As the title alludes to, I believe that the most constructive path in blogging is Zen-like, IMO, it is best and most considerate to accept the opinions and blogging of colleagues as being what they are and never take them personally. And I like to keep my motorcycle running too.
This is not referring to actual personal attacks or troll behavior of course, I’m talking about the healthy experience of blogging which includes disagreements with those who may agree in most instances.
Before I continue, let me make clear that this is not aimed at anyone in particular, there have been situations that have arisen along the journey of The Planet with this one thing in common, I’m addressing this in general. So, no one is going to take personally a post about not taking things personally, right? Good.
I have learned a bit about bloggers and people in my brief time as Admin at The Planet. It is natural on every blog for those who become frequent bloggers to become more familiar and friendly with each other, I have never seen an exception to this. It does bring with it a more personal connection between such members and to the site, which on a social blog is fine but on a political blog, can sometimes be a double-edged sword. I see belonging to a blog very much like a relationship, the more we invest ourselves in a relationship, the more we open up, the more we can share and receive…and the more vulnerable we can become.
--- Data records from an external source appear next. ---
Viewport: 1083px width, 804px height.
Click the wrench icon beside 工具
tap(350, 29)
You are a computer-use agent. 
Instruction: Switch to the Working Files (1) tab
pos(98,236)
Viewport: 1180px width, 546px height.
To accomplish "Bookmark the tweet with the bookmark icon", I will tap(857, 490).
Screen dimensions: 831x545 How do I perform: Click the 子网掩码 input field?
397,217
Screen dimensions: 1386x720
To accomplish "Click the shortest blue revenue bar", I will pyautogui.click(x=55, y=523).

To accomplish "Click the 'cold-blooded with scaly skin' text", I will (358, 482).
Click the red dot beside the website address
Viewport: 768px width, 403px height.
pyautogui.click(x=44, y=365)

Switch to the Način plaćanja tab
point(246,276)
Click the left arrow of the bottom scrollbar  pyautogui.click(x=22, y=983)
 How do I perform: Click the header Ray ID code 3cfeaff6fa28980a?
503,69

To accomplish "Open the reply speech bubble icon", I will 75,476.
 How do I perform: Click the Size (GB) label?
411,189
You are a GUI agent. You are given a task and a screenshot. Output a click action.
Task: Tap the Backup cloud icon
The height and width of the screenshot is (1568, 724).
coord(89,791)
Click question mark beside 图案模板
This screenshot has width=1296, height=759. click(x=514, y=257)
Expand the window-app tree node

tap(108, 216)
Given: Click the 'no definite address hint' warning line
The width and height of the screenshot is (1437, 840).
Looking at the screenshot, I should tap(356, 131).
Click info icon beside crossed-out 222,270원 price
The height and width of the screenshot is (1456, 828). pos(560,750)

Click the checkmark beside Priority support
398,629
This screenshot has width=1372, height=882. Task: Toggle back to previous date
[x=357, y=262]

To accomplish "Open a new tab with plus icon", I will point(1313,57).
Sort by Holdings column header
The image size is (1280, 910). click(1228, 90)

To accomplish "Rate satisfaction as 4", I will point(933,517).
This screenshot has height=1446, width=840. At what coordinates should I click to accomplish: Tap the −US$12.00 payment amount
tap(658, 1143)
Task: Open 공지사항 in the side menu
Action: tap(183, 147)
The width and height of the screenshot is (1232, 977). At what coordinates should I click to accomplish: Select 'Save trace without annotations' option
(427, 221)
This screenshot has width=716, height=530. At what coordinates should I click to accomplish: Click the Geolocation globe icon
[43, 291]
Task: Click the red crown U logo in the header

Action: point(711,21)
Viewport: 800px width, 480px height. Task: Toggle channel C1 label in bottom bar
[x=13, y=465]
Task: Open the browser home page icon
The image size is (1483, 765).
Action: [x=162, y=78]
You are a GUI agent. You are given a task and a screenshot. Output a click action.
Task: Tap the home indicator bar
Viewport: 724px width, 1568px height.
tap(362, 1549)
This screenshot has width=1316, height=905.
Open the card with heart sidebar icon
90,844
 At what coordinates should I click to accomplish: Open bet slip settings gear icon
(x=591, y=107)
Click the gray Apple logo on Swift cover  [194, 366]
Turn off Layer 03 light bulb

This can create a conundrum, true freedom of expression where conflicting views are freely shared and vulnerability can’t constructively coexist. So it can become a balancing act, between coming together with others to share personal thoughts and opinions…and not feeling vulnerable, so that responses that oppose one’s opinions are not taken personally.
For me, it’s all about intent. As long as someone is genuinely expressing their opinion, whether or not it undermines or argues against one’s opinions, accepting that without taking it personally is what freedom of expression is truly about.
On HuffPo, the personalizing has led to a too-often ugly and offensive atmosphere. We’ve all seen the troll-Progressive mud fights, petty and exclusive cliques, inter-Dem battles, all that hostility and discord over there that is stoked by taking others’ opinions as personal affronts.
It suffocates true exploration of ideas and perspectives at a political blog and smothers diversity of opinion if there is a feeling that to express oneself openly and honestly is to step into a minefield. This is why we have the rules here that we do enforce avidly, all members deserve respect and are expected to show it to others. However, we can’t be everywhere at all times and we do depend on the kindness of members to support and reinforce this sensibility whenever possible.
The truth is, at one time or another, each member may have an opinion that some, most or all others at The Planet who respond, disagree with. It is not a great feeling to be in that position, I’ve been there, I’d prefer having most people support my POV every time but as long as they’re honestly expressing themselves, I respect their POV as I want mine respected. So even if people disagree with my POV, there is a satisfaction for me that I am on a site that truly believes in and protects freedom of expression.
The fallout from taking others’ opinions personally is a rapid loss of perspective, it is easy to exhibit the same actions one is objecting to in the midst of that. This sometimes leads to generalizing or categorizing people or even the blog, to make them easier to attack in what one may feel is defending oneself or one’s opinion. So, it is not unusual for the ironic protest to be voiced in the middle of such a situation that the members or site don’t allow for a difference of opinions…in the midst of a conflict based on a difference of opinions.
The reality is of course that in that particular instance, it is a situation where one member is in the minority on an opinion…as I have been and most others have been at one time or another. And when I’m in that situation, I rarely accuse myself of being intolerant towards me, I just accept that most people just don’t realize how enormously wrong they are. 😉
In truth, I have found myself standing firm in some cases and being convinced to take a different position in others. If one views having opposing opinions as a process in trying to validate the truth in a situation, then the process is very constructive and one can come away from it more convinced of their original opinion or more confident of their new opinion. So, either way, if the quest is not in being “right” or personally validated but in trying to affirm “truth”, then one can only benefit from disagreements.
It is not an easy thing for strong minded people to always get along. Personalizing and becoming emotionally reactive to disagreement is something that is continuing to tear our party, our democracy, our government and our nation apart. To reject that requires self-sacrifice, being committed first to working towards a better level of cooperation and discourse for the many in the long run even when we feel like swinging back at someone in the short term.
In the article above, I am instead addressing tolerance for others’ voicing opposing opinions on issues, not taking legit criticisms of one’s opinion personally.